Material supplied ->
━━━━
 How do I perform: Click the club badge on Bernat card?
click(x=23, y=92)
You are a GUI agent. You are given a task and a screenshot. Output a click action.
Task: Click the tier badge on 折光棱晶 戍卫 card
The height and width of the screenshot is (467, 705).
━━━━
Exercise description -> Quote every line of the records above word for word, in the same order.

Response to the task ->
 How do I perform: Click the club badge on Bernat card?
click(x=23, y=92)
You are a GUI agent. You are given a task and a screenshot. Output a click action.
Task: Click the tier badge on 折光棱晶 戍卫 card
The height and width of the screenshot is (467, 705).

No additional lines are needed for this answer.